Ultimately, however, comradeship only shows up in exceptional situations, namely in those in which at least one person plunges into an existential crisis and this crisis can only be overcome with the help of at least one other person together.

Or in wars and operations, sometimes even in situations that try to replicate these crisis situations.

And those who were allowed to experience camaraderie received a wonderful gift, which in turn can hardly be understood by all the other fellow human beings.

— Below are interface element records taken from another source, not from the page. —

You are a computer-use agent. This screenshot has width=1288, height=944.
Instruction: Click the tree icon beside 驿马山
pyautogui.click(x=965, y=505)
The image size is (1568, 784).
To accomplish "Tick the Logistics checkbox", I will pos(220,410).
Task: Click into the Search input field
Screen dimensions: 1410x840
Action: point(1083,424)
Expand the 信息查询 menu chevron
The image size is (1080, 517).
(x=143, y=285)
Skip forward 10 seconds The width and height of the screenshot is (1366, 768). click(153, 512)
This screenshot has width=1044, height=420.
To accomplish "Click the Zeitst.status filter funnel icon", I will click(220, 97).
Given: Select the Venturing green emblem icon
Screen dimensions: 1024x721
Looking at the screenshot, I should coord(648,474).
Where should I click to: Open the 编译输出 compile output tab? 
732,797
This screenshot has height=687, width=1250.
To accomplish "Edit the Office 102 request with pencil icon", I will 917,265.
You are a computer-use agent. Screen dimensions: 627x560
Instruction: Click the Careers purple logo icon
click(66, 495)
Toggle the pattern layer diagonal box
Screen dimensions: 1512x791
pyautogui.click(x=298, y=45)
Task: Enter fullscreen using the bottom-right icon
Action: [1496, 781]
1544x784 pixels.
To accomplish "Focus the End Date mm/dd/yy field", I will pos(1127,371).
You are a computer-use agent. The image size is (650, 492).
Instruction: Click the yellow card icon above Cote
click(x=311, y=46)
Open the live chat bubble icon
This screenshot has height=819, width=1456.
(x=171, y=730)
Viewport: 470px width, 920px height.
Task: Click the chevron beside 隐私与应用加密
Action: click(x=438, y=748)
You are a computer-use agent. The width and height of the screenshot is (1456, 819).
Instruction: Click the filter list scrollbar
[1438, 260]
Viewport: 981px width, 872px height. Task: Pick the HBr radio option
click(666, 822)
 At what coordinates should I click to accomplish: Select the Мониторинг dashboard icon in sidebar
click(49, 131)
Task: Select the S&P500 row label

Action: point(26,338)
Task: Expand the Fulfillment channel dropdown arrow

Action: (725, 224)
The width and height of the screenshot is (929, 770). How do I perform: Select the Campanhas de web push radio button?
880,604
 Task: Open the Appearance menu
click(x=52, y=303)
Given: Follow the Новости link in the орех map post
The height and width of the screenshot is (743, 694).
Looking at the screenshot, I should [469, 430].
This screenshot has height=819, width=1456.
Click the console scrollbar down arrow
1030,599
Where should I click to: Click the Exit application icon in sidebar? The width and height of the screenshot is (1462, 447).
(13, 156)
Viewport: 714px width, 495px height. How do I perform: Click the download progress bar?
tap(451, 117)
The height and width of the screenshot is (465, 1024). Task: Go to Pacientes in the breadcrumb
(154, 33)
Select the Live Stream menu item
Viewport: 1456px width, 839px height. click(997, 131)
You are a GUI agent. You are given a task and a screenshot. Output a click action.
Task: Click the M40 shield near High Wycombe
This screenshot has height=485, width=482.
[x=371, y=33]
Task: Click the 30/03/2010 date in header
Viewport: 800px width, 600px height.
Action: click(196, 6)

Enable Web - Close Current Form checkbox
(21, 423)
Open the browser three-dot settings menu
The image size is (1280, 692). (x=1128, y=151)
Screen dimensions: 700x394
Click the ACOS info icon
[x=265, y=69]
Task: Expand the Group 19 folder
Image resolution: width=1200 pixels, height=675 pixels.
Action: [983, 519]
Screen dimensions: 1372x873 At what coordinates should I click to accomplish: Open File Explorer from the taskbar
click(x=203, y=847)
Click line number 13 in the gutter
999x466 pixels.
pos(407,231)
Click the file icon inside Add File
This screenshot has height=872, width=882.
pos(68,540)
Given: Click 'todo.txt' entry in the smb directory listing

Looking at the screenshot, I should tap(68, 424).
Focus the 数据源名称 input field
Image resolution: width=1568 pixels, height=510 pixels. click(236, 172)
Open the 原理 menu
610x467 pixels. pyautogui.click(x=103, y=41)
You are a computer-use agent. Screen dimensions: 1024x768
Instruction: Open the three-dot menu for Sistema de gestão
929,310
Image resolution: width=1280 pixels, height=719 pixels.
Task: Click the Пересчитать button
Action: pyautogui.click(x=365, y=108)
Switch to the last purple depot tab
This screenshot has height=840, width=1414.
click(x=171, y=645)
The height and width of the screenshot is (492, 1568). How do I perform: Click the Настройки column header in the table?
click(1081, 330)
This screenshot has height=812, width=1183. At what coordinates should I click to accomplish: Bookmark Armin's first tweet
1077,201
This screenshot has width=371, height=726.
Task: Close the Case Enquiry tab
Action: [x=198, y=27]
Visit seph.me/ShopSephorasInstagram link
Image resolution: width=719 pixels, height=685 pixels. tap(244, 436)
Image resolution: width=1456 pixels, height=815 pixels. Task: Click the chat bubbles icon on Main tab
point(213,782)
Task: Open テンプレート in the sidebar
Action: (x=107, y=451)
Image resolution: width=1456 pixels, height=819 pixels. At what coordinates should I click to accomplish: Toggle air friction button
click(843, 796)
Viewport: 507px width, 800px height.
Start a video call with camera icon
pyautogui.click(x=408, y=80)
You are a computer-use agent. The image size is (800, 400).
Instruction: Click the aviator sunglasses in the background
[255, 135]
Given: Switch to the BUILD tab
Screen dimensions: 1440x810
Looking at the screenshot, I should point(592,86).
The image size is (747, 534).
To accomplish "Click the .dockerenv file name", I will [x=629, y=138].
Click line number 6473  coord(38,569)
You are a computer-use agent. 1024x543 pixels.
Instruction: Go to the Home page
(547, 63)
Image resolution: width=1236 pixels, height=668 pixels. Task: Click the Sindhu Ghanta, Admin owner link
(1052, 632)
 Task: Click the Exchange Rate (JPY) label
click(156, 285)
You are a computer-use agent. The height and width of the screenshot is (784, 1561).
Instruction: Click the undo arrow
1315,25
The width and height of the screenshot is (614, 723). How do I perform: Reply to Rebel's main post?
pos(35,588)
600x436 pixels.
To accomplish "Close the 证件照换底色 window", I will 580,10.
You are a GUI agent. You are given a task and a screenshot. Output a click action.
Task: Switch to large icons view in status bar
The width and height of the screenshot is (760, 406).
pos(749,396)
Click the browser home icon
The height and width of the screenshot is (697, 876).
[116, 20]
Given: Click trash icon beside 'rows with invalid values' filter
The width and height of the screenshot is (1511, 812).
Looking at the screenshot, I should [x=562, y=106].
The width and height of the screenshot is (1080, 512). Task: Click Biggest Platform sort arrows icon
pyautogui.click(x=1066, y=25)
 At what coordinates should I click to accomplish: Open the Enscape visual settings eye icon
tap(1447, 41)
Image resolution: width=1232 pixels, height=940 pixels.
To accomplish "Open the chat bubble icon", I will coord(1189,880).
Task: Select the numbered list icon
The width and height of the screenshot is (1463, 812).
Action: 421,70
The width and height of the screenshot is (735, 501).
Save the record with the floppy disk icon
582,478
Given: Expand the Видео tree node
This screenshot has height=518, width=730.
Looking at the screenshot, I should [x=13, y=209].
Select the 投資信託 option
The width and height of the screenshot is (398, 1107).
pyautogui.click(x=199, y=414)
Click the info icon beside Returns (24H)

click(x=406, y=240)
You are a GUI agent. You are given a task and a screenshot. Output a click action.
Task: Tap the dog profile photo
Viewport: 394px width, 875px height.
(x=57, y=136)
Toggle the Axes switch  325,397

And better than Ludwig Uhland formulated it in 1809 in the following poem, comradeship can hardly be put into words.

The good comrade

I had a comrade,
You won't find a better one.
The drum beat to the dispute,
He walked by my side
In the same step and step.
 

A bullet came flying
Is it for me or is it for you?
It tore him away
He lies at my feet
Like it's a piece of me

still wanna give me your hand
Meanwhile I'm loading.
can't shake your hand
You stay in eternal life
My good comrade!

Ludwig Uhland, 1809

Ludwig Uhland was himself his friends of the Swabian circle of poets Justin Kerner, Gustav Schwab and Karl Mayer deeply connected. Which also made him write a poem about the Wurmlingen Chapel inspired that I don't want to withhold from you.

The chapel

Above is the chapel 
Look quietly down into the valley. 
Downstairs sings at Wies' and Quelle 
Happy and bright the shepherd boy.

The little bell rings sadly, 
Horrible the corpse choir, 
Silence are the happy songs 
And the boy listens up.

Up there they are buried, 
They rejoiced in the valley;
Shepherd boy, Shepherd boy! 
They also sing to you there once.

Ludwig Uhland

"Soldiers at war are not to be judged by civilian rules."